26 November 2019

Planetary Scientist Sarah Hörst to Receive LAD's 2020 Early Career Award

Richard Fienberg

Richard Fienberg American Astronomical Society

This post is adapted from a LAD press release:

Sarah M. Hörst
Sarah M. Hörst; photo by Justin Tsucalas.

The AAS Laboratory Astrophysics Division (LAD) has named Professor Sarah Hörst of Johns Hopkins University (JHU) the recipient of its 2020 Early Career Award. Given to an individual who has made important contributions to laboratory astrophysics within 10 years of receiving their PhD, the award recognizes Hörst for laboratory research advancing our understanding of photochemical haze formation in planetary atmospheres within our solar system and beyond.
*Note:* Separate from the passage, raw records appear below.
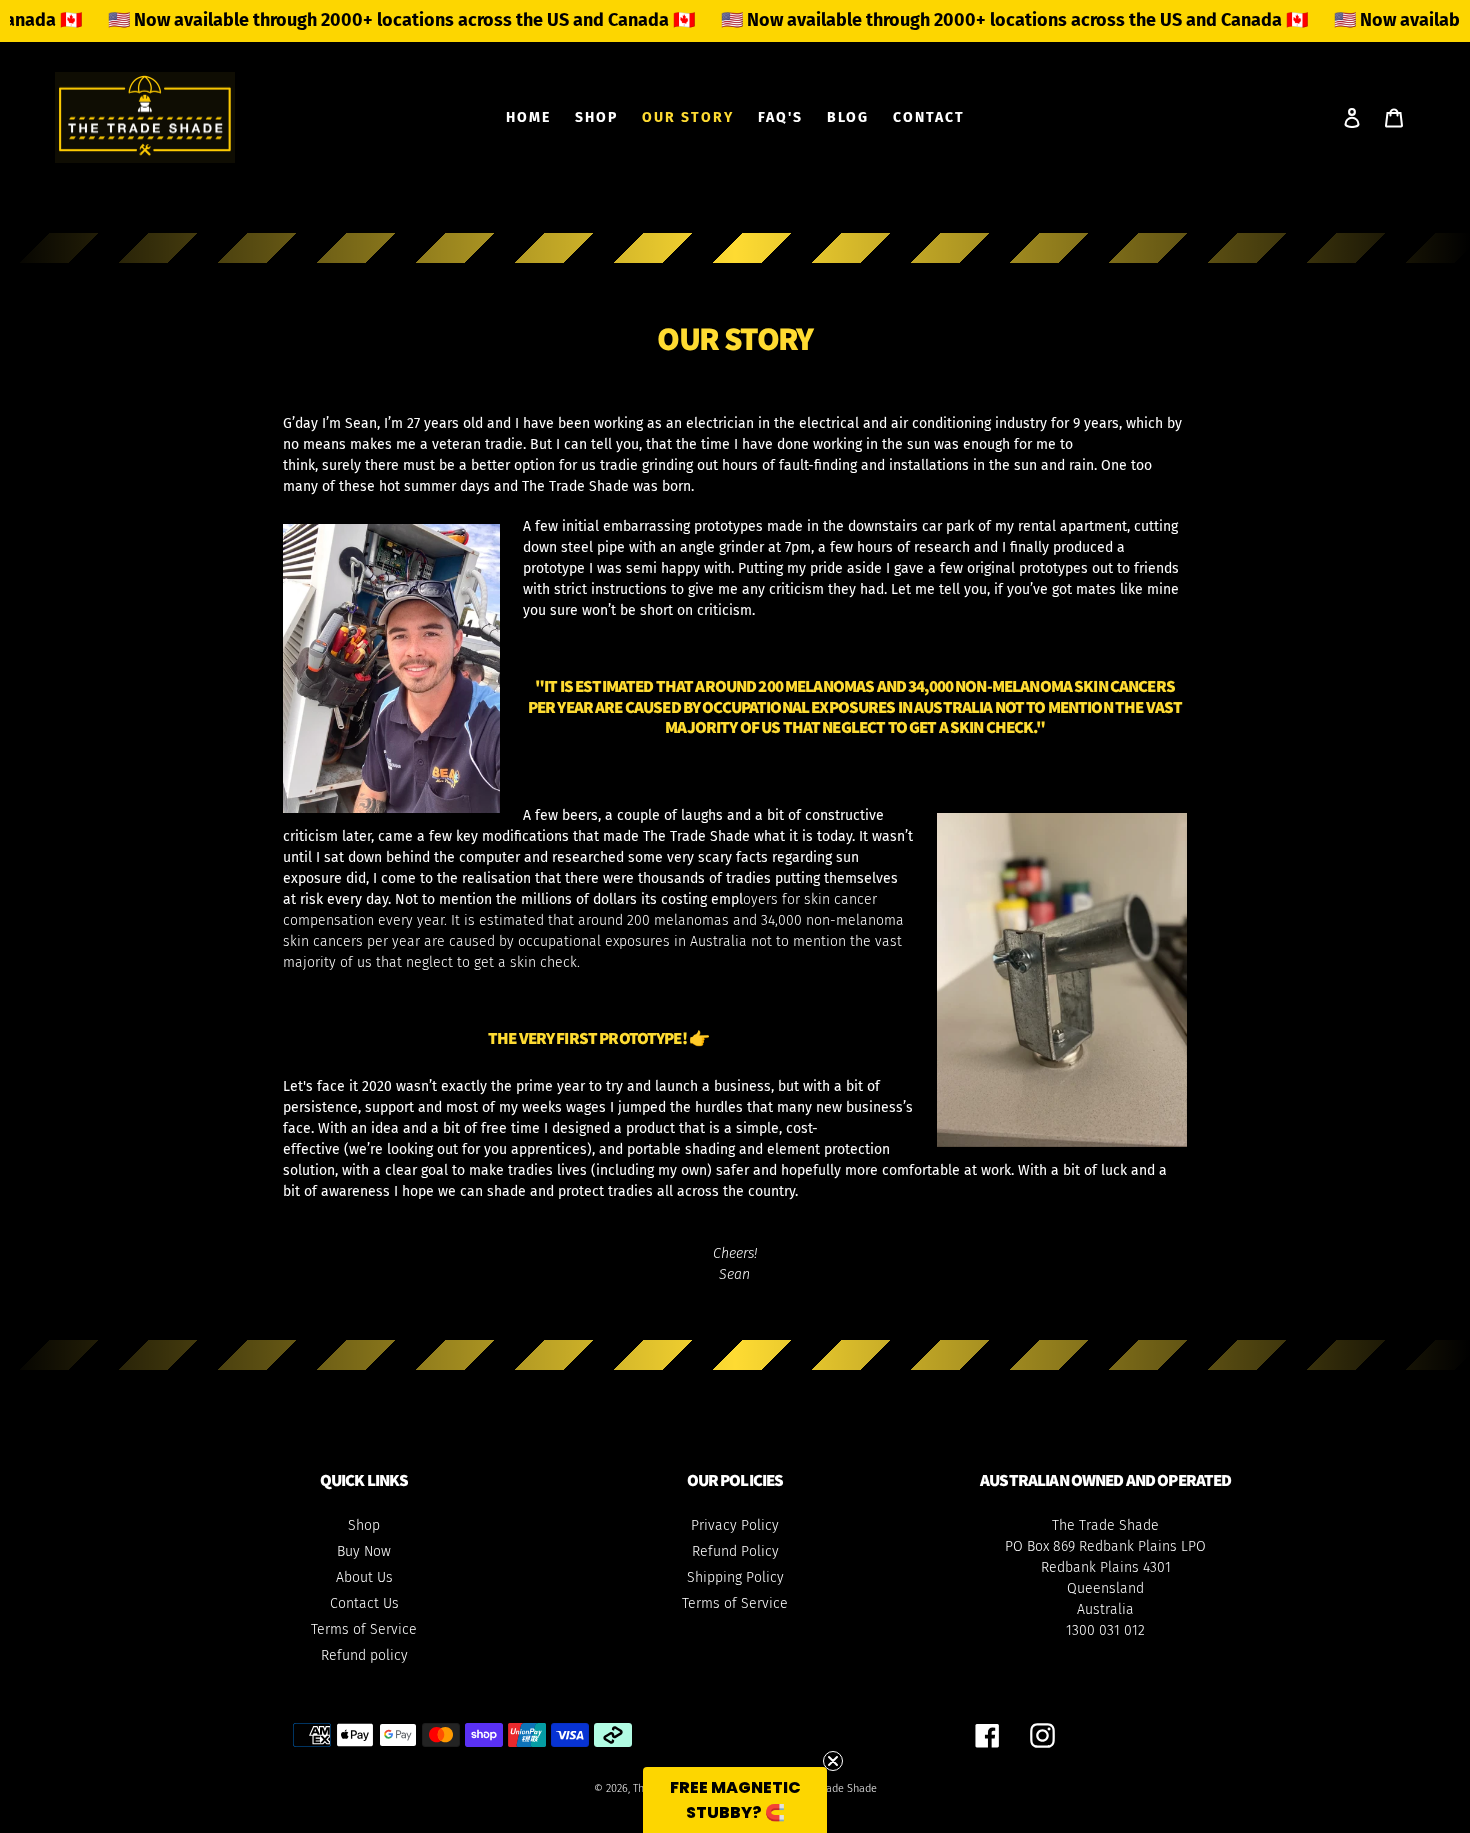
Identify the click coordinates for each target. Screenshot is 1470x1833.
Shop (364, 1525)
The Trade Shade (837, 1788)
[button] (735, 1800)
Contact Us (364, 1603)
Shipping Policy (735, 1577)
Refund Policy (735, 1551)
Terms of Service (364, 1629)
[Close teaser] (833, 1761)
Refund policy (364, 1655)
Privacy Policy (735, 1525)
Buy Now (364, 1551)
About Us (364, 1577)
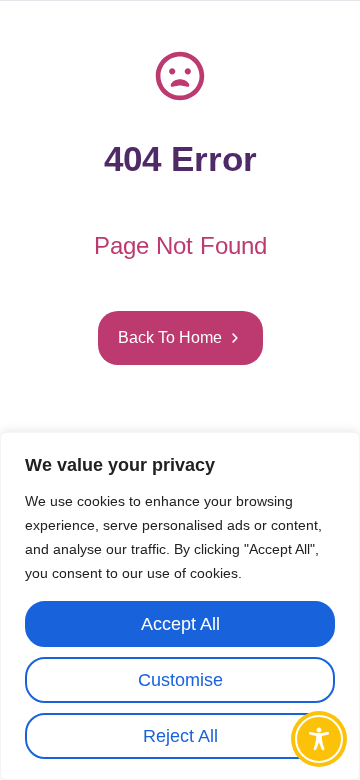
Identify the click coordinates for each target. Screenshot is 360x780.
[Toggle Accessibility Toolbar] (319, 739)
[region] (180, 606)
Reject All (180, 736)
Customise (180, 680)
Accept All (180, 624)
Prof. Hörst, a planetary scientist, has established a unique laboratory to study the photochemical production of hazes in extreme environments, primarily focusing on the atmospheres of super-Earth and mini-Neptune exoplanets. In an important study published in Nature Astronomy, her group studied the irradiation of atmospheric gases at temperatures and abundance mixtures expected in such exotic environments. A rich diversity of aerosol particles were produced, validating a hypothesis that photochemical products could be responsible for featureless transmission spectra observed in many exoplanets. The work has led to improved chemical models of exoplanet atmospheres and will likely impact studies of Earth-like exoplanets. Hörst’s work has also focused on organic species in the atmosphere of Titan, the origin of sand on Titan, haze formation in Pluto’s atmosphere, and the composition and thermal structure of Saturn’s upper atmosphere.

Hörst received a BS in planetary sciences and literature from the California Institute of Technology and a PhD, also in planetary sciences, from the University of Arizona. She was a National Science Foundation Astronomy and Astrophysics Postdoctoral Fellow at the University of Colorado. Hörst is now an Assistant Professor in JHU’s Department of Earth and Planetary Sciences, a Hopkins Extreme Materials Institute Fellow, and an Adjunct Astronomer at the Space Telescope Science Institute. She has received the Peter B. Wagner Memorial Award for Women in Atmospheric Sciences, the University of Arizona Gerard P. Kuiper Memorial Award, and the Johns Hopkins University Catalyst Award and was a National Academy of Sciences Kavli Fellow in 2012, 2014, 2016, and 2019. She is a co-investigator on NASA’s Dragonfly mission to Titan and on the proposed Io Volcano Observer mission. In 2012 Hörst was named to the “highly qualified” group in NASA’s 2013 astronaut candidate selection process.

The LAD Early Career Award includes a cash award, a framed certificate, and an invited lecture by the recipient at a meeting of the Laboratory Astrophysics Division.